▶ **What you need to do**
- A) Answer these questions from the text about Saula Waqa, one answer per line, marked (i), (ii) and (iii) like the questions.
(i) Which club does Waqa play for in the Fiji National Football League?
(ii) In what year was he given the Ba FC captaincy?
(iii) Who was suspended along with Waqa?
- B) Write out the part of the text about Saula Waqa starting with "Saula Waqa (born" and going on through "join other teams.".
- C) Carry the text about Saula Waqa forward from the point where it stops.

++++ Text to read

Saula Waqa (born 12 October 1995) is a Fijian footballer who plays for Ba FC in the Fiji National Football League. He represented Fiji in the football competition at the 2016 Summer Olympics. Waqa has represented Nailaga Football Club and Flying Arrows Football Club in the local district club competitions. Being picked into the Ba squad at a very young age, Waqa has been instrumental in many big matches for the Fiji football giants scoring crucial goals. He was rewarded by Ba FC with the captain's arm bend at the age of 24 in 2020 after many senior players retired or left the club to join other teams.

Controversies 
IDC Suspension

Fiji FA disciplinary committee suspended Waqa from taking part in the 2017 Inter District Championship pool round after he had failed to show up for an earlier national team training camp. He was suspended along with Nadi's striker, Rusiate Matarerega.

++++++++
++++ Information given

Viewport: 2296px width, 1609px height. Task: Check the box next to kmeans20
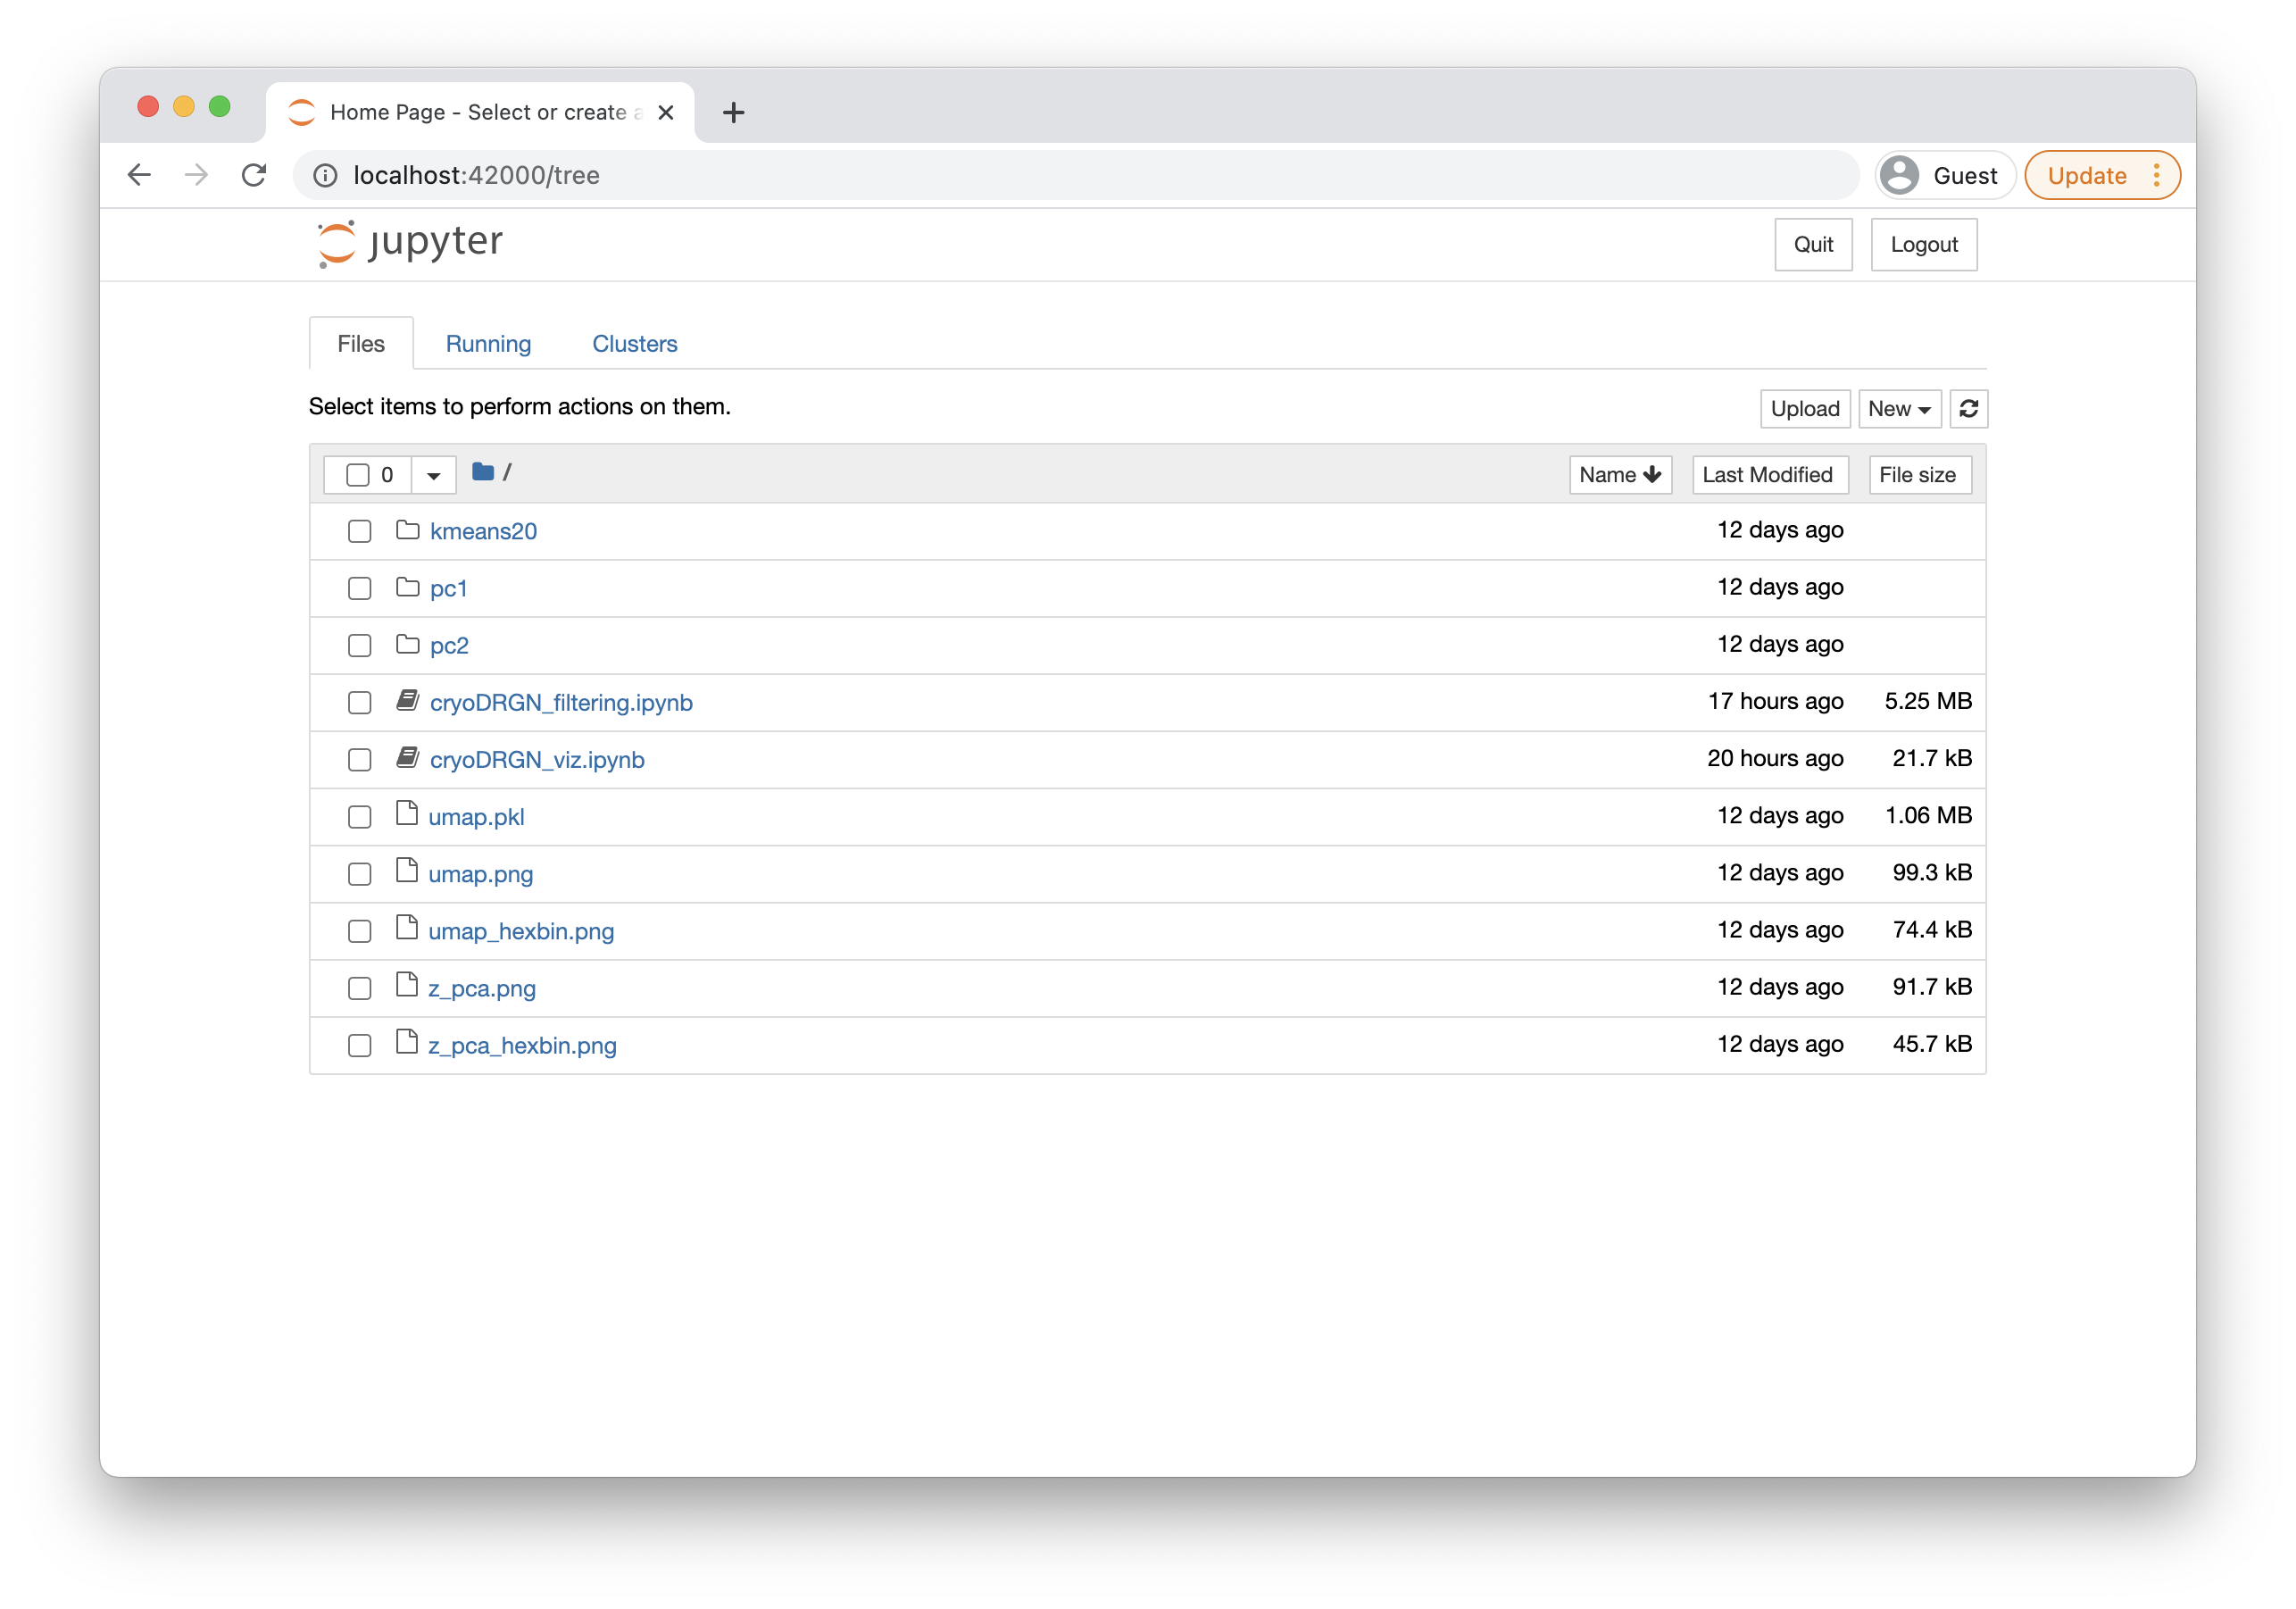tap(359, 531)
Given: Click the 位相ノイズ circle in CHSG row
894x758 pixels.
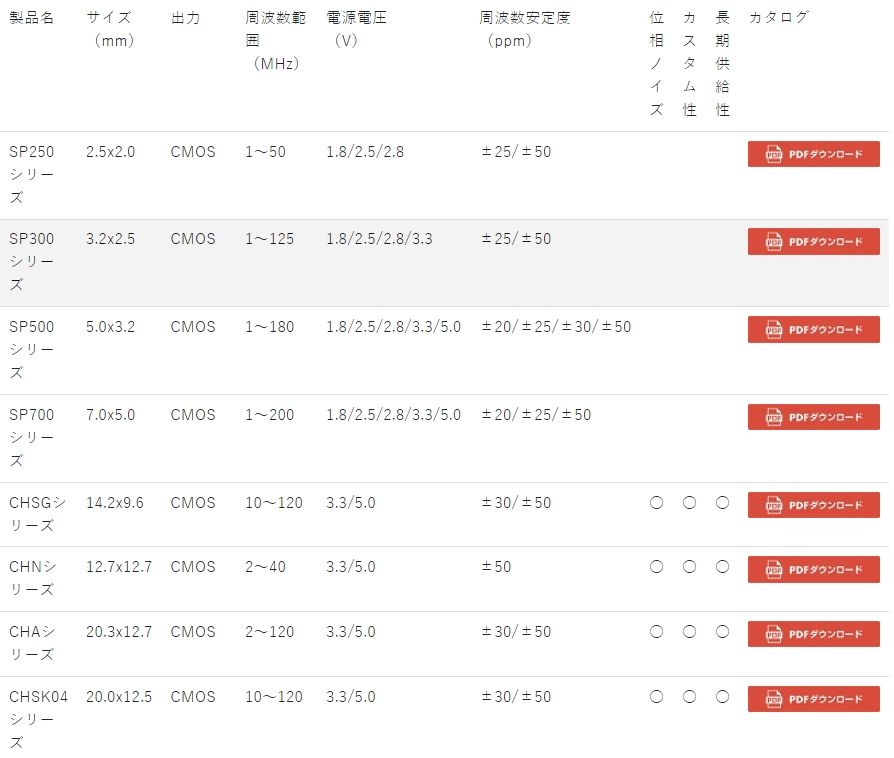Looking at the screenshot, I should [656, 503].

++++++++

▶ **Task-by-task answers**
- A)
(i) Ba FC
(ii) 2020
(iii) Rusiate Matarerega, Nadi's striker

- B)
Saula Waqa (born 12 October 1995) is a Fijian footballer who plays for Ba FC in the Fiji National Football League. He represented Fiji in the football competition at the 2016 Summer Olympics. Waqa has represented Nailaga Football Club and Flying Arrows Football Club in the local district club competitions. Being picked into the Ba squad at a very young age, Waqa has been instrumental in many big matches for the Fiji football giants scoring crucial goals. He was rewarded by Ba FC with the captain's arm bend at the age of 24 in 2020 after many senior players retired or left the club to join other teams.

- C)
Positive drug use

Saula Waqa was the captain of the Ba Football team for the 2020 Battle of the Giants Tournament where he tested positive for banned substance after the first round of matches. He was subsequently suspended from all levels of football for 3 years by the Fiji Football Association. Fiji Football Association's CEO, Mohammed Yusuf said Waqa was a repeat offender. Waqa and the Ba Football Association were also fined $500 each. Saula Waqa scored twice as Ba beat Nasinu 7–3 in their opening match of the tournament.

International career

International goals
Scores and results list Fiji's goal tally first.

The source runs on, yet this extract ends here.